Passage shown:
----
Question: What's the relationship between lean body mass and aminoglycosides? 

Answer: Aminoglycoside antibiotics are just an example (probably the most frequent example) of a class of drugs that may have dosage adjustments made on the basis of lean body mass.  That is because the aminoglycosides are highly water-soluble and distribute primarily to lean tissues (do not enter fatty tissues well), so lean body mass serves better as a predictor of plasma and lean tissue levels of drug relative to dosage than total body weight serves as a predictor.

Question: Why is it that you need 15-20 times the number of people to recreate an adverse effect during clinical testing?

Answer: It is not that you need that number of people to recreate the adverse effect -- you need that number of people (15 to 20 times the number of people in which the drug-induced effect occurs one time, or the number of people in which you should observe the effect 15 to 20 times) in order to establish a statistically significant relationship between the drug and the effect. That number of people must be exposed in order to achieve the desired "statistical power" so that you can say that you are "95% certain that the effect is drug-related."

Question: Did you say that "ED50 is an expression of potency of the drug" in class?  I thought that by definition ED50 is the dose at which 50 percent of the subjects achieved the desired effect.  Isn't that more along the line of efficacy?    Also, if an clinician says drug A is better at treating heartburn than drug B, is that a statement of efficacy?  Does he/she means that it takes less of a drug A to achieve the same desired effect as drug B?  How is that different from saying that it takes less drug A in producing the desired effect in X number of patients compared to drug B?

Answer: Yes, I did say that ED50 is an expression of potency of the drug.  Your definition is correct (for a quantal response), but that is an indicator of potency (How much drug does it take to produce that effect?) rather than of efficacy (How much effect can that drug produce?).  For evaluation of efficacy, one must examine graded responses rather than quantal responses.

    Yes, I would interpret that as a statement of efficacy, that "drug A is more effective ("better") than drug B" in terms of producing a greater magnitude of effect (although in could be "better" in the sense that it produces an equal effect but with lesser adverse effects).  I would not draw a conclusion from that statement about relative amounts of either drug required to produce the desired effect (i.e. potency.)  If I understand your last question correctly, I don't think that it is any different from the previous question in the sense that both are dealing with the issue of potency.  When the issue is clinical superiority, or which drug is "better", that is usually concerned with efficacy.

Question: Could you explain again the difference between the therapeutic index and the certain safety factor.  When is one used vs. the other?  Why create different measures of safety?

Answer: The therapeutic index is defined as the ratio LD50/ED50, or the ratio of the dosage required to produce death in 50% of the tested population to the dosage required to produce the designated (desired) effect in 50% of the tested population.  It is the more commonly used measure.  However, it only provides relative median values, and does not provide information concerning extreme values.  Concern over the potentially disastrous overlap of extreme values led to development of the measure of the certain safety factor, defined as the ratio LD1/ED99, or the ratio of the dosage required to produce death in 1% of the population (i.e. practically no deaths) to the dosage required to produce the desired effect in 99% of the population (i.e. effective in practically everyone).  So the certain safety factor (if it is greater than 1) tells you that you can produce your desired effect in practically everyone without causing deaths, but it is unfortunately a value that is not readily available for most drugs.
----
Work order: Print, word for word, the part of the pharmacology Q&A passage that opens with the words containing "Question: What's the" and closes with "as a predictor.". The records have nothing to do with this.
----
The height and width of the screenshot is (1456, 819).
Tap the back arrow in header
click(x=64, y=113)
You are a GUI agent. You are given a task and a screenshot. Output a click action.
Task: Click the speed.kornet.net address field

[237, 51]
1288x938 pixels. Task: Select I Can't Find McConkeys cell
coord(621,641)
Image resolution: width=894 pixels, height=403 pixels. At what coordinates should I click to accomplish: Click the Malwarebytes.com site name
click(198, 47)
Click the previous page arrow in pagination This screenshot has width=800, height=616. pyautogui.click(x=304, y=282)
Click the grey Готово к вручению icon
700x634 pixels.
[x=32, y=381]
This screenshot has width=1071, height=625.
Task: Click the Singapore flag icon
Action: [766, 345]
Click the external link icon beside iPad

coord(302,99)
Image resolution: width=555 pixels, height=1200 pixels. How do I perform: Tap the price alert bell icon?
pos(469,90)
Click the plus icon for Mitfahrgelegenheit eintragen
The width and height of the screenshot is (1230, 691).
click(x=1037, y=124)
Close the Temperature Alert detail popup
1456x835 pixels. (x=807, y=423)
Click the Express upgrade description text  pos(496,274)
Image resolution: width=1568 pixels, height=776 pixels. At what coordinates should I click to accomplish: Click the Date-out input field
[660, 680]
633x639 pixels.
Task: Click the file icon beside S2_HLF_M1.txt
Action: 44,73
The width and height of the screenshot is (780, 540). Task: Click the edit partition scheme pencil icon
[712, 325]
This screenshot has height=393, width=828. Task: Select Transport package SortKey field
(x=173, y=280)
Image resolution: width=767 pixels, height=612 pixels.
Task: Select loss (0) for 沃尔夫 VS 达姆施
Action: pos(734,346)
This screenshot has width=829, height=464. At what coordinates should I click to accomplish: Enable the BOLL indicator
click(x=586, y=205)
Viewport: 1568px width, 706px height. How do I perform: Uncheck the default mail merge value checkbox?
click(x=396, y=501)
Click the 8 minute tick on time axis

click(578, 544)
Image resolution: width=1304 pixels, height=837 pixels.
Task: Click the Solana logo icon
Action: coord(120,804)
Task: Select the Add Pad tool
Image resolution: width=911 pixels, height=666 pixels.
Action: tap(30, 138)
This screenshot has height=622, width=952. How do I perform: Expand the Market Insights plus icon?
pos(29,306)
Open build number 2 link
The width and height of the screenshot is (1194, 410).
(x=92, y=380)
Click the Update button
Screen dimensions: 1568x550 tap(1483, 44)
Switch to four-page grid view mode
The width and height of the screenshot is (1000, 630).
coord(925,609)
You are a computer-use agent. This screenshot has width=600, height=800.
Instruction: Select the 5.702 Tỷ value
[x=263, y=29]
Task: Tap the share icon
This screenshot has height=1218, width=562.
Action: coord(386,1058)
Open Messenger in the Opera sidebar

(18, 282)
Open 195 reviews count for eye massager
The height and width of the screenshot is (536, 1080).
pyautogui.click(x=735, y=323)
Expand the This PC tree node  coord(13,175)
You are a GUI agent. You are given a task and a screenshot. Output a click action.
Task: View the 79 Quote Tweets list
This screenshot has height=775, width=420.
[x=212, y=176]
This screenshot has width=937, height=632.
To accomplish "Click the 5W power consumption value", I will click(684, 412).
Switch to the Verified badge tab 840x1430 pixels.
----
Result for this exercise:
Question: What's the relationship between lean body mass and aminoglycosides? 

Answer: Aminoglycoside antibiotics are just an example (probably the most frequent example) of a class of drugs that may have dosage adjustments made on the basis of lean body mass.  That is because the aminoglycosides are highly water-soluble and distribute primarily to lean tissues (do not enter fatty tissues well), so lean body mass serves better as a predictor of plasma and lean tissue levels of drug relative to dosage than total body weight serves as a predictor.